Michigan State had 13 turnovers.
“That’s 13 times they’re not getting a shot at the basket and only five for us, so that could be 16 to 24 points that we’re getting extra from them,” Taylor said. “You just try and make the right decision.”
Michigan State (19-4, 9-1) may have lost a lot more than its strong start after Lucas, last season’s Big Ten player of the year, came down awkwardly on the foot of Wisconsin’s Keaton Nankivil in the second half and injured his right ankle.
“When it first happened, it was hurting a lot, but I still don’t know what’s wrong with it right now,” Lucas said. “I think it’s just a sprain to the ankle, I’ll know tomorrow.”
Lucas did not return, finishing with seven points to snap a string of 33 consecutive games in double figures.
“He’s limping bad,” Michigan State coach Tom Izzo said. “It’s not a good sprain, but it’s not broke or anything like that—at least it doesn’t seem to be. I think the issue is whether he’s a fast healer or not.”
Wisconsin clicked from the beginning, getting big contributions from Nankivil and Rob Wilson. Taylor started by scoring 10 of Wisconsin’s first 13 points and later helped seal it with a 3-pointer to push the lead to 58-42 with 6 minutes to play.
The Spartans, who haven’t won in Madison since 2001, started flat before losing their floor leader. After Lucas left, Wisconsin went on a 10-2 run to seal the game.
Meanwhile, Michigan State, which got 11 points from Durrell Summers, missed seven straight shots down the stretch, going more than 6˝ minutes without a basket.

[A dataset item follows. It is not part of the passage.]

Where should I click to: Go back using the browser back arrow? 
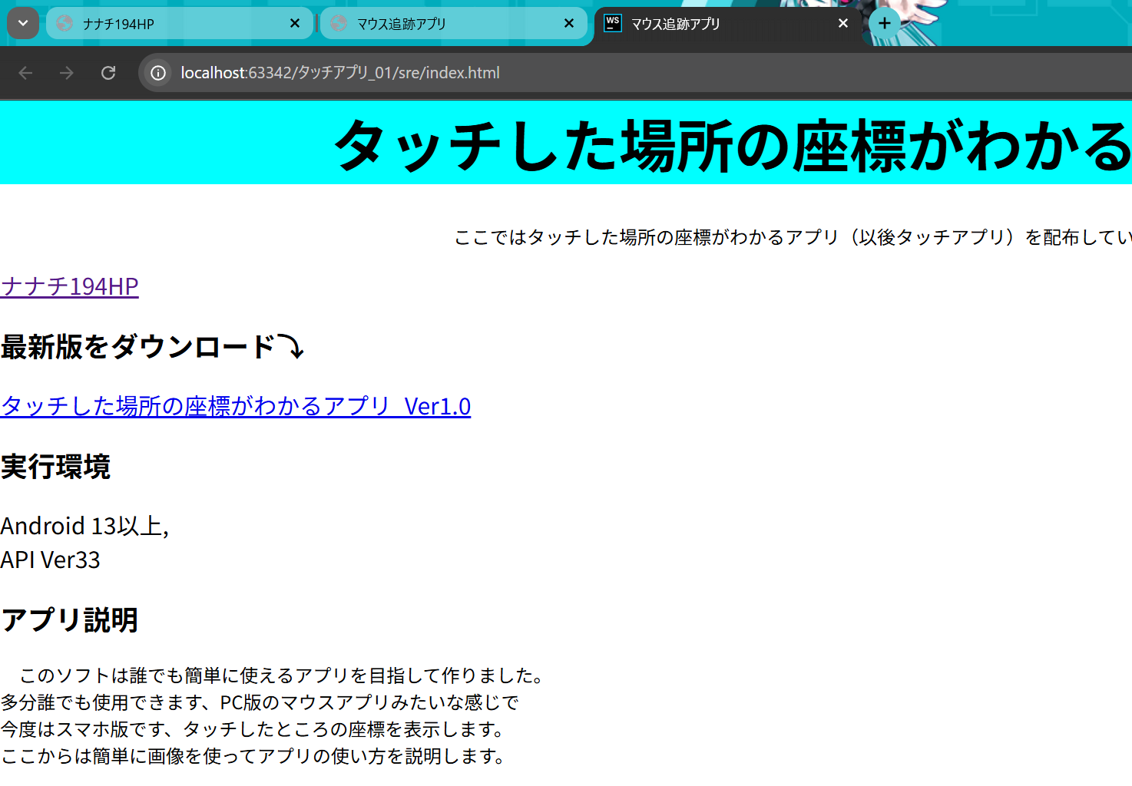pos(25,73)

“For the most part that was an old-fashioned whoopin’,” Izzo said.
The Spartans had been off to their best conference start ever and seemed poised to run away with another regular-season Big Ten title with four weeks of league play left. But Wisconsin dominated from the tip, trailing only 1-0 before scoring nine straight points. The Spartans never got closer than eight points in the second half.
“When Lucas went down, it really compounded problems,” Izzo said. “Wisconsin played awfully well, as good as I’ve seen them play all year.”

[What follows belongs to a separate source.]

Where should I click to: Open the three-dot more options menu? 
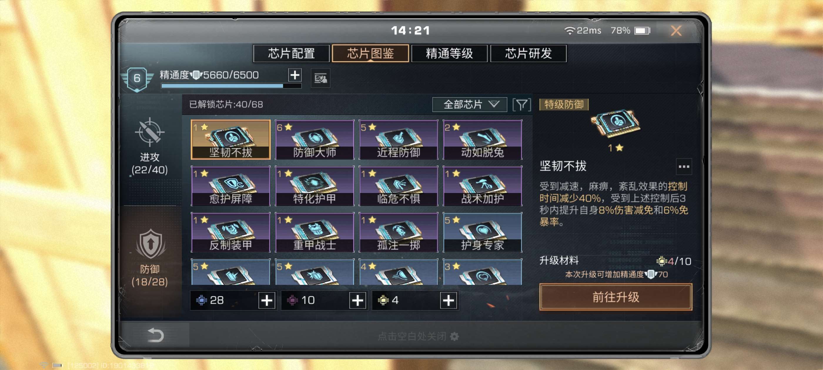[x=684, y=166]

Michigan State tried to push the tempo early despite winning the first meeting 54-47 on Jan. 6, but it backfired and Izzo said he didn’t prepare his team well. Michigan State’s players said they felt a loss coming.
“I think we all did,” guard Korie Lucious said. “In practice, we just haven’t been bringing it like we should have, we haven’t had the energy like we should have, and Coach has been telling us that for the last couple days.”
With the victory, Wisconsin joined No. 3 Syracuse as the only teams with three wins over Top 10 opponents this season, and Taylor said Ryan has helped put him and the rest of the Badgers in the right position, even if the wily old coach can’t judge height.
“That’s about the only thing,” Taylor said. “For the record, I’m 6-1 with shoes on.”